Dynamic re-distribution of pumping rates in well fields to counter transient problems in groundwater production

Abstract

Groundwater modelers usually delineate Wellhead protection areas (WHPAs) assuming steady-state flow conditions. However, time-varying groundwater flow conditions dynamically change the area from which the water is actually pumped. For instance, seasonal changes in the ambient flow direction might bring locations with hazardous land use activities (e.g., gas stations or agricultural lands) into the actual abstraction zone for parts of the year. Thus, steady-state WHPA solutions can become inadequate for reliable drinking water well protection. Of course, one might simply enlarge the delineated WHPA to account for all seasonal conditions, but this could lead to a massive enlargement of required WHPAs.The goal of this paper is to present a management scheme that reduces the influence of transient flow on the actual abstraction zone by optimally re-distributing pumping rates within well fields. We solve our management problem utilizing time-dependent multiobjective optimization (MOO) concepts to search for compromise solutions that consider three objectives: 1) to minimize the risk of pumping water from outside a given WHPA, 2) to minimize the gap between groundwater supply and demand and 3) to minimize the involved costs of pumping. Additionally, we address aquifer heterogeneity through scenarios representative of the uncertainty in hydraulic conductivity.

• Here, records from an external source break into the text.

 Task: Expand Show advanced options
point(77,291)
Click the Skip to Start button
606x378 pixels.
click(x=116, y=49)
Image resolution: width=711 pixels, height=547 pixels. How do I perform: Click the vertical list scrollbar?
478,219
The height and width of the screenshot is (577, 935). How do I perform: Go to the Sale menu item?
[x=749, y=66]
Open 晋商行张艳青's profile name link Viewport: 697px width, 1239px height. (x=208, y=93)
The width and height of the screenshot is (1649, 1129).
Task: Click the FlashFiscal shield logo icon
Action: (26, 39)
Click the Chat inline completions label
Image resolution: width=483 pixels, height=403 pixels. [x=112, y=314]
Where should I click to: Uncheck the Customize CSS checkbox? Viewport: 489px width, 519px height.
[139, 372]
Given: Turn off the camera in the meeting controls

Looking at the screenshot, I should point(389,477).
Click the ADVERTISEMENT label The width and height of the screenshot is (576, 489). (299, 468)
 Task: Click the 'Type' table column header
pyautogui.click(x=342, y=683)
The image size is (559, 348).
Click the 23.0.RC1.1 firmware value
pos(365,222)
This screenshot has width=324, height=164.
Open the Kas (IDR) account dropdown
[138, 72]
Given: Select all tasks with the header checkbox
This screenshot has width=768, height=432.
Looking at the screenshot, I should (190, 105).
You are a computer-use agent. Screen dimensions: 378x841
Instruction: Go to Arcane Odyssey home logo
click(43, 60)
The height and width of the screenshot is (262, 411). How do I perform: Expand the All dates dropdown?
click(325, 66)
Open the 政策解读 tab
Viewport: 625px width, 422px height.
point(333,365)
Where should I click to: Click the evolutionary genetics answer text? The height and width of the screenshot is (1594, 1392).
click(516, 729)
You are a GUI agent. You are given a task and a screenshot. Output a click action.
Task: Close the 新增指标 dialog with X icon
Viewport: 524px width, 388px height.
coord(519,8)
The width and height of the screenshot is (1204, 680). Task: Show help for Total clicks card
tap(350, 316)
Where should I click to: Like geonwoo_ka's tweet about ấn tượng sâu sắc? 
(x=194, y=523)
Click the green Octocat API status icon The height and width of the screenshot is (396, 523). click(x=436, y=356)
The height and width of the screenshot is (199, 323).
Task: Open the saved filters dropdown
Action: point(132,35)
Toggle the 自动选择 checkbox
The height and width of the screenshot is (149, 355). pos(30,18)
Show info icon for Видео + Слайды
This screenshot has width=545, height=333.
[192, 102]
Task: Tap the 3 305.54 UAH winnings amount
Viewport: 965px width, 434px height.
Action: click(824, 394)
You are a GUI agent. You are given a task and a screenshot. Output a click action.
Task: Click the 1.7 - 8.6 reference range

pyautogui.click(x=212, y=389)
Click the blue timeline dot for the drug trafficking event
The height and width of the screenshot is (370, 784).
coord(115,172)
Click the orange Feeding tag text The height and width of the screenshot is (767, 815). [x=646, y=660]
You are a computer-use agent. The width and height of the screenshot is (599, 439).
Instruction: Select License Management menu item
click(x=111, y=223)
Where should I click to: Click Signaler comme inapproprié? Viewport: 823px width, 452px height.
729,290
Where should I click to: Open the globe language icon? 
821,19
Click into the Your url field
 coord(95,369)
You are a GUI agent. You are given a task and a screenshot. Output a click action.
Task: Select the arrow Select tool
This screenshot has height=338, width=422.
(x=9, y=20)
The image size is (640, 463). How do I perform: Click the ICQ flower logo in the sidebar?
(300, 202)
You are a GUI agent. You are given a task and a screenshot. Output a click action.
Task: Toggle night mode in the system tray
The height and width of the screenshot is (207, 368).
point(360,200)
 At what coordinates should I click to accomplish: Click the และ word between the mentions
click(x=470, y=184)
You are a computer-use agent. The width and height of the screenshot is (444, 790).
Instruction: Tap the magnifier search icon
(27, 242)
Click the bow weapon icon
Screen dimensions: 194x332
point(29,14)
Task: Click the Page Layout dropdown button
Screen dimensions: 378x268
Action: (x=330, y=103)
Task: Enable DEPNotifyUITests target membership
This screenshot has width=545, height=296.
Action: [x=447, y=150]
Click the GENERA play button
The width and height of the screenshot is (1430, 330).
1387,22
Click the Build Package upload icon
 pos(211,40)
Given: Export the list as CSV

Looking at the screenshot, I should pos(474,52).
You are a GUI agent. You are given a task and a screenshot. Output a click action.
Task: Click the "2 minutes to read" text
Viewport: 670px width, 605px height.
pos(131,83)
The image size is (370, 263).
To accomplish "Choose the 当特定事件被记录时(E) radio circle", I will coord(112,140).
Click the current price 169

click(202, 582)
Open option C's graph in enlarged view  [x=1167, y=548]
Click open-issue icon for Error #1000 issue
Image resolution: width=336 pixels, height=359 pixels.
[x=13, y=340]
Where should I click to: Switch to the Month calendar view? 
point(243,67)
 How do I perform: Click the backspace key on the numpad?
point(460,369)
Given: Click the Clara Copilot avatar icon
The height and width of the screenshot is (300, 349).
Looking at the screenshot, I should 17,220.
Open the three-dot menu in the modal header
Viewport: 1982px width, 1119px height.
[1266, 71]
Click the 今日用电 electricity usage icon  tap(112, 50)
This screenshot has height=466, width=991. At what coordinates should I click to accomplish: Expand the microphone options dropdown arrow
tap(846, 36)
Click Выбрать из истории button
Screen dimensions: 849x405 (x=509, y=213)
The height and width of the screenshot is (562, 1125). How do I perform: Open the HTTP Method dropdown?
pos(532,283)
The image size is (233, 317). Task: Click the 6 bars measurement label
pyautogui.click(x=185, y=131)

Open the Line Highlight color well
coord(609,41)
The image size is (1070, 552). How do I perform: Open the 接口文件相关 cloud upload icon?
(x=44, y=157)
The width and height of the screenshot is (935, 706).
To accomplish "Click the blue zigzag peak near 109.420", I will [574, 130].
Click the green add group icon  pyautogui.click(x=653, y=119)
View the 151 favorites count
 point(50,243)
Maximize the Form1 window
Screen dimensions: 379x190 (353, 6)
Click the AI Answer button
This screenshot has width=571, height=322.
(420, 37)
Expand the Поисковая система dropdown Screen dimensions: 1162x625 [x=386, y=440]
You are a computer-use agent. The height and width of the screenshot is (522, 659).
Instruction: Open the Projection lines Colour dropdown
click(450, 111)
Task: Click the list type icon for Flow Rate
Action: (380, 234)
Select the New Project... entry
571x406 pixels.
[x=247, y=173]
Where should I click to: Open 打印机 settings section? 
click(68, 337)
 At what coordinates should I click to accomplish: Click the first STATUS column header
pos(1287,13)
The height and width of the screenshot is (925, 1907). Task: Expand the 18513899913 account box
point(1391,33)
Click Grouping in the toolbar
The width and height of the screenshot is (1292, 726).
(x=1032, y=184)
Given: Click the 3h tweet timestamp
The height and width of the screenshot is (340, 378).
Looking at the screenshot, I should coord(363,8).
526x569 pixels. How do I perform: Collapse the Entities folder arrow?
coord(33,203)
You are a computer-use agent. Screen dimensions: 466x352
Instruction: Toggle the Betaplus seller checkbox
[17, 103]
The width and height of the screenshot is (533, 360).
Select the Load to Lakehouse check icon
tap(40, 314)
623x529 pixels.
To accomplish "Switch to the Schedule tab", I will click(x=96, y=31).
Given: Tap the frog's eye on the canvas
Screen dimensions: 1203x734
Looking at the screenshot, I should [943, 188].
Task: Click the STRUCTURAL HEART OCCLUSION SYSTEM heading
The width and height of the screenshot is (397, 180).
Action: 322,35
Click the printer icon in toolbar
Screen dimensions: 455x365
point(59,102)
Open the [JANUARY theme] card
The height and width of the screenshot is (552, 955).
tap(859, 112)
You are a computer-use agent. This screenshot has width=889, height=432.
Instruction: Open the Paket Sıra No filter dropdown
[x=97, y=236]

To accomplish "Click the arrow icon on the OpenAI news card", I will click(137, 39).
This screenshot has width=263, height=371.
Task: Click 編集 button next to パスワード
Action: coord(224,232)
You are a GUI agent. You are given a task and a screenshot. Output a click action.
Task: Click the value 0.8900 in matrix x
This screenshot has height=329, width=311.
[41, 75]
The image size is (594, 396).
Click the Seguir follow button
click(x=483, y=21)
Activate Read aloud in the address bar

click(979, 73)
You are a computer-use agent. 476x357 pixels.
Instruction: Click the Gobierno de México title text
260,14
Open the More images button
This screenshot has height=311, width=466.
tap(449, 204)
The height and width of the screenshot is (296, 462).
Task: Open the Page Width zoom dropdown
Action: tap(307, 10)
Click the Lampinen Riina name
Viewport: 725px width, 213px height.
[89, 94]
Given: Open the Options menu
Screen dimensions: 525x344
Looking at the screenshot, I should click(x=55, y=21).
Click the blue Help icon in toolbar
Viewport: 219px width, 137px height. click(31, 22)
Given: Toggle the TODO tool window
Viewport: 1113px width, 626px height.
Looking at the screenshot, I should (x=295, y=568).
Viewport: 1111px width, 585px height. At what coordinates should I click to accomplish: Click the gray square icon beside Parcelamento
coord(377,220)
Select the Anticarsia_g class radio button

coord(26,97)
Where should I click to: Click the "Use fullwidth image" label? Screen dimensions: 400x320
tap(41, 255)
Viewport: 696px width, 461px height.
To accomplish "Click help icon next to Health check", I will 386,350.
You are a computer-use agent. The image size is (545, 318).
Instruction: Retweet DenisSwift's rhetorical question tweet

Our results from a synthetic application case show that: 1) The competitiveness among the objectives shows that the MOO formulation is a valid approach 2) An optimal dynamic pumping scheme can indeed reduce the transient influence on the actual abstraction zone while still covering the groundwater demand. 3) Implementing optimal pumping rates leads to a more densely utilized and more static capture area. 4) Geological uncertainty has an important influence on the obtained optimal set of solutions and should be included via Monte Carlo simulation.